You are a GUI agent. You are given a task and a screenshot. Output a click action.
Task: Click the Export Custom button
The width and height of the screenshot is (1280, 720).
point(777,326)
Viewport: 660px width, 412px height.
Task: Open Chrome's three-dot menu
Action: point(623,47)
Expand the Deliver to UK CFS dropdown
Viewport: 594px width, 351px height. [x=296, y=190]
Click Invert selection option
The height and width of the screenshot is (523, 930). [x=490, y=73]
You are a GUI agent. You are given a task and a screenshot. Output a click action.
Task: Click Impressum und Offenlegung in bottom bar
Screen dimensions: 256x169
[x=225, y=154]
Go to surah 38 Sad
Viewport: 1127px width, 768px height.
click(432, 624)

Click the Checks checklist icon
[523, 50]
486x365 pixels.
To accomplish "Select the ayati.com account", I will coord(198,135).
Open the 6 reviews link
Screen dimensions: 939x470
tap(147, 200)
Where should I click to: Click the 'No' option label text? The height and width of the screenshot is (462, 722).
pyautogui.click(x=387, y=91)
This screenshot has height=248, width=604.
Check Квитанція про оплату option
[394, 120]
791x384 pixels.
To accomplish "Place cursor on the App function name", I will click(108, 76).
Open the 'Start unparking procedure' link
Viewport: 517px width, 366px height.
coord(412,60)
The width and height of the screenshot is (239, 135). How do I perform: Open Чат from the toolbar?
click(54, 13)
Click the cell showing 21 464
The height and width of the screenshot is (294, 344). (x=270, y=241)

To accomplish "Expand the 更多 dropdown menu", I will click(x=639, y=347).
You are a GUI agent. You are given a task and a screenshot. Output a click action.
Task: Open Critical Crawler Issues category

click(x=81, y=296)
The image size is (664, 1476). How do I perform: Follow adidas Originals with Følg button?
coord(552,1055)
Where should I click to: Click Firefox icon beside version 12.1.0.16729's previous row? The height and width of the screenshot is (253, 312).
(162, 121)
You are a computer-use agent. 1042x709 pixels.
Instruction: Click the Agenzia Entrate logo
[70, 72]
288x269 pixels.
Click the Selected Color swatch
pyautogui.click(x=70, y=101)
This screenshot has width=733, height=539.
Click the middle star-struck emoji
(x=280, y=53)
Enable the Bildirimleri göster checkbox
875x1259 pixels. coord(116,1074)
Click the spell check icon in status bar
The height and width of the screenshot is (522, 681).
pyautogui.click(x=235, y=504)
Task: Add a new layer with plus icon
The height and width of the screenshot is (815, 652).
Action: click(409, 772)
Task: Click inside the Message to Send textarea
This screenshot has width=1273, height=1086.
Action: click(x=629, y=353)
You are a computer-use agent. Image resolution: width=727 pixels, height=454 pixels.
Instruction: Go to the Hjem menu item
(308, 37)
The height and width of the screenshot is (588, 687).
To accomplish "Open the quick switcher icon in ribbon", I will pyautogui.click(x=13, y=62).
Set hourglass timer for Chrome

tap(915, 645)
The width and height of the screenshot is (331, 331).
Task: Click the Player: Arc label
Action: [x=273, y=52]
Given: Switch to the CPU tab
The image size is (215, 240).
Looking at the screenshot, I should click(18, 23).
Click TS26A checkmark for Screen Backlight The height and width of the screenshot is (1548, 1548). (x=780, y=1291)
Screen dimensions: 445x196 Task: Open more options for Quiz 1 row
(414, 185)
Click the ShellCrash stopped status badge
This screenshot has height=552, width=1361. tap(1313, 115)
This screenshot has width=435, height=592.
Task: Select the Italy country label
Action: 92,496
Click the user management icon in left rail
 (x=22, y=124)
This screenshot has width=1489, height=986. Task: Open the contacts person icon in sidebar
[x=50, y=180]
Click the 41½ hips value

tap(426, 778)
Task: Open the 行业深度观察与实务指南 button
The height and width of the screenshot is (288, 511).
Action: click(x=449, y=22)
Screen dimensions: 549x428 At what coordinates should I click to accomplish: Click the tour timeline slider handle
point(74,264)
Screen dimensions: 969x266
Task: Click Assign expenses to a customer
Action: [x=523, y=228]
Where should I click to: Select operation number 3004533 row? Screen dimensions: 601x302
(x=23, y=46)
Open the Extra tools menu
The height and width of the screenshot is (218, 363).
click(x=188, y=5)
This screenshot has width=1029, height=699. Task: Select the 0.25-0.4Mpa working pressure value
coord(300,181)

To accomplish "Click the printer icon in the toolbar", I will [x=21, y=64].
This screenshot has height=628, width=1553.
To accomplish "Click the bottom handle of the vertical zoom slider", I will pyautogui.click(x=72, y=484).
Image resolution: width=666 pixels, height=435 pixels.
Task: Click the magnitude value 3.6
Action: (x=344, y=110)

________________

WORK INSTRUCTION ▸ Having read the entries above, repeat them exactly.

ANSWER BOX ▸
You are a GUI agent. You are given a task and a screenshot. Output a click action.
Task: Click the Export Custom button
The width and height of the screenshot is (1280, 720).
point(777,326)
Viewport: 660px width, 412px height.
Task: Open Chrome's three-dot menu
Action: point(623,47)
Expand the Deliver to UK CFS dropdown
Viewport: 594px width, 351px height. [x=296, y=190]
Click Invert selection option
The height and width of the screenshot is (523, 930). [x=490, y=73]
You are a GUI agent. You are given a task and a screenshot. Output a click action.
Task: Click Impressum und Offenlegung in bottom bar
Screen dimensions: 256x169
[x=225, y=154]
Go to surah 38 Sad
Viewport: 1127px width, 768px height.
click(432, 624)

Click the Checks checklist icon
[523, 50]
486x365 pixels.
To accomplish "Select the ayati.com account", I will coord(198,135).
Open the 6 reviews link
Screen dimensions: 939x470
tap(147, 200)
Where should I click to: Click the 'No' option label text? The height and width of the screenshot is (462, 722).
pyautogui.click(x=387, y=91)
This screenshot has height=248, width=604.
Check Квитанція про оплату option
[394, 120]
791x384 pixels.
To accomplish "Place cursor on the App function name", I will click(108, 76).
Open the 'Start unparking procedure' link
Viewport: 517px width, 366px height.
coord(412,60)
The width and height of the screenshot is (239, 135). How do I perform: Open Чат from the toolbar?
click(54, 13)
Click the cell showing 21 464
The height and width of the screenshot is (294, 344). (x=270, y=241)

To accomplish "Expand the 更多 dropdown menu", I will click(x=639, y=347).
You are a GUI agent. You are given a task and a screenshot. Output a click action.
Task: Open Critical Crawler Issues category

click(x=81, y=296)
The image size is (664, 1476). How do I perform: Follow adidas Originals with Følg button?
coord(552,1055)
Where should I click to: Click Firefox icon beside version 12.1.0.16729's previous row? The height and width of the screenshot is (253, 312).
(162, 121)
You are a computer-use agent. 1042x709 pixels.
Instruction: Click the Agenzia Entrate logo
[70, 72]
288x269 pixels.
Click the Selected Color swatch
pyautogui.click(x=70, y=101)
This screenshot has width=733, height=539.
Click the middle star-struck emoji
(x=280, y=53)
Enable the Bildirimleri göster checkbox
875x1259 pixels. coord(116,1074)
Click the spell check icon in status bar
The height and width of the screenshot is (522, 681).
pyautogui.click(x=235, y=504)
Task: Add a new layer with plus icon
The height and width of the screenshot is (815, 652).
Action: click(409, 772)
Task: Click inside the Message to Send textarea
This screenshot has width=1273, height=1086.
Action: click(x=629, y=353)
You are a computer-use agent. Image resolution: width=727 pixels, height=454 pixels.
Instruction: Go to the Hjem menu item
(308, 37)
The height and width of the screenshot is (588, 687).
To accomplish "Open the quick switcher icon in ribbon", I will pyautogui.click(x=13, y=62).
Set hourglass timer for Chrome

tap(915, 645)
The width and height of the screenshot is (331, 331).
Task: Click the Player: Arc label
Action: [x=273, y=52]
Given: Switch to the CPU tab
The image size is (215, 240).
Looking at the screenshot, I should click(18, 23).
Click TS26A checkmark for Screen Backlight The height and width of the screenshot is (1548, 1548). (x=780, y=1291)
Screen dimensions: 445x196 Task: Open more options for Quiz 1 row
(414, 185)
Click the ShellCrash stopped status badge
This screenshot has height=552, width=1361. tap(1313, 115)
This screenshot has width=435, height=592.
Task: Select the Italy country label
Action: 92,496
Click the user management icon in left rail
 (x=22, y=124)
This screenshot has width=1489, height=986. Task: Open the contacts person icon in sidebar
[x=50, y=180]
Click the 41½ hips value

tap(426, 778)
Task: Open the 行业深度观察与实务指南 button
The height and width of the screenshot is (288, 511).
Action: click(x=449, y=22)
Screen dimensions: 549x428 At what coordinates should I click to accomplish: Click the tour timeline slider handle
point(74,264)
Screen dimensions: 969x266
Task: Click Assign expenses to a customer
Action: [x=523, y=228]
Where should I click to: Select operation number 3004533 row? Screen dimensions: 601x302
(x=23, y=46)
Open the Extra tools menu
The height and width of the screenshot is (218, 363).
click(x=188, y=5)
This screenshot has width=1029, height=699. Task: Select the 0.25-0.4Mpa working pressure value
coord(300,181)

To accomplish "Click the printer icon in the toolbar", I will [x=21, y=64].
This screenshot has height=628, width=1553.
To accomplish "Click the bottom handle of the vertical zoom slider", I will pyautogui.click(x=72, y=484).
Image resolution: width=666 pixels, height=435 pixels.
Task: Click the magnitude value 3.6
Action: (x=344, y=110)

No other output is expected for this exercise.